# TASK OBJECTIVE:
Retype every record that appears below, unchanged.

# INPUT DATA:
= = = = = = =
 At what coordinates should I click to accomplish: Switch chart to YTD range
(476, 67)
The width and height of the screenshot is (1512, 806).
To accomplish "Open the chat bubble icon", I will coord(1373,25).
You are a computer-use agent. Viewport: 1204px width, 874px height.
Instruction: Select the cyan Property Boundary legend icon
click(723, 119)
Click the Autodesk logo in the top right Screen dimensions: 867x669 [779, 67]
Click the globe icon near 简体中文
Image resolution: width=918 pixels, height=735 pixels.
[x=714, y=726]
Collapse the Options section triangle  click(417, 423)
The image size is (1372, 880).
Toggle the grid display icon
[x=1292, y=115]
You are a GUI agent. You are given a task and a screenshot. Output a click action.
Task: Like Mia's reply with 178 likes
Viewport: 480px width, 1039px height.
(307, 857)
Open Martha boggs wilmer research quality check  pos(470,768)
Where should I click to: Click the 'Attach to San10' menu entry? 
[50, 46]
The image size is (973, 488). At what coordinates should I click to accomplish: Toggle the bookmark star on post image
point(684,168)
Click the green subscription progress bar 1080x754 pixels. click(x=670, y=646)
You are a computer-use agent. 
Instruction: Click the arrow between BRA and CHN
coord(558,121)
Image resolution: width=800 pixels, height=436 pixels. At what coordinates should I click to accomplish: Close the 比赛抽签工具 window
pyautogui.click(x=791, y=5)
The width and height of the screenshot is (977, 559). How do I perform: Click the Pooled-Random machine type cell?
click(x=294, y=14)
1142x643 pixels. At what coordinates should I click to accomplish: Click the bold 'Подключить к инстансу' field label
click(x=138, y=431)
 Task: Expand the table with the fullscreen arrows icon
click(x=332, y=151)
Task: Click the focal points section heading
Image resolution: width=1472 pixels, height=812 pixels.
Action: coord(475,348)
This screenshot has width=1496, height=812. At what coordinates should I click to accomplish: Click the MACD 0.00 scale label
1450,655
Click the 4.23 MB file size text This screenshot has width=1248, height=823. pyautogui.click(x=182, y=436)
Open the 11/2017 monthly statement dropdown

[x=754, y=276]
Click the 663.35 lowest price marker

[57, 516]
= = = = = = =
# RESPONSE FOR THIS EXERCISE:
 At what coordinates should I click to accomplish: Switch chart to YTD range
(476, 67)
The width and height of the screenshot is (1512, 806).
To accomplish "Open the chat bubble icon", I will coord(1373,25).
You are a computer-use agent. Viewport: 1204px width, 874px height.
Instruction: Select the cyan Property Boundary legend icon
click(723, 119)
Click the Autodesk logo in the top right Screen dimensions: 867x669 [779, 67]
Click the globe icon near 简体中文
Image resolution: width=918 pixels, height=735 pixels.
[x=714, y=726]
Collapse the Options section triangle  click(417, 423)
The image size is (1372, 880).
Toggle the grid display icon
[x=1292, y=115]
You are a GUI agent. You are given a task and a screenshot. Output a click action.
Task: Like Mia's reply with 178 likes
Viewport: 480px width, 1039px height.
(307, 857)
Open Martha boggs wilmer research quality check  pos(470,768)
Where should I click to: Click the 'Attach to San10' menu entry? 
[50, 46]
The image size is (973, 488). At what coordinates should I click to accomplish: Toggle the bookmark star on post image
point(684,168)
Click the green subscription progress bar 1080x754 pixels. click(x=670, y=646)
You are a computer-use agent. 
Instruction: Click the arrow between BRA and CHN
coord(558,121)
Image resolution: width=800 pixels, height=436 pixels. At what coordinates should I click to accomplish: Close the 比赛抽签工具 window
pyautogui.click(x=791, y=5)
The width and height of the screenshot is (977, 559). How do I perform: Click the Pooled-Random machine type cell?
click(x=294, y=14)
1142x643 pixels. At what coordinates should I click to accomplish: Click the bold 'Подключить к инстансу' field label
click(x=138, y=431)
 Task: Expand the table with the fullscreen arrows icon
click(x=332, y=151)
Task: Click the focal points section heading
Image resolution: width=1472 pixels, height=812 pixels.
Action: coord(475,348)
This screenshot has width=1496, height=812. At what coordinates should I click to accomplish: Click the MACD 0.00 scale label
1450,655
Click the 4.23 MB file size text This screenshot has width=1248, height=823. pyautogui.click(x=182, y=436)
Open the 11/2017 monthly statement dropdown

[x=754, y=276]
Click the 663.35 lowest price marker

[57, 516]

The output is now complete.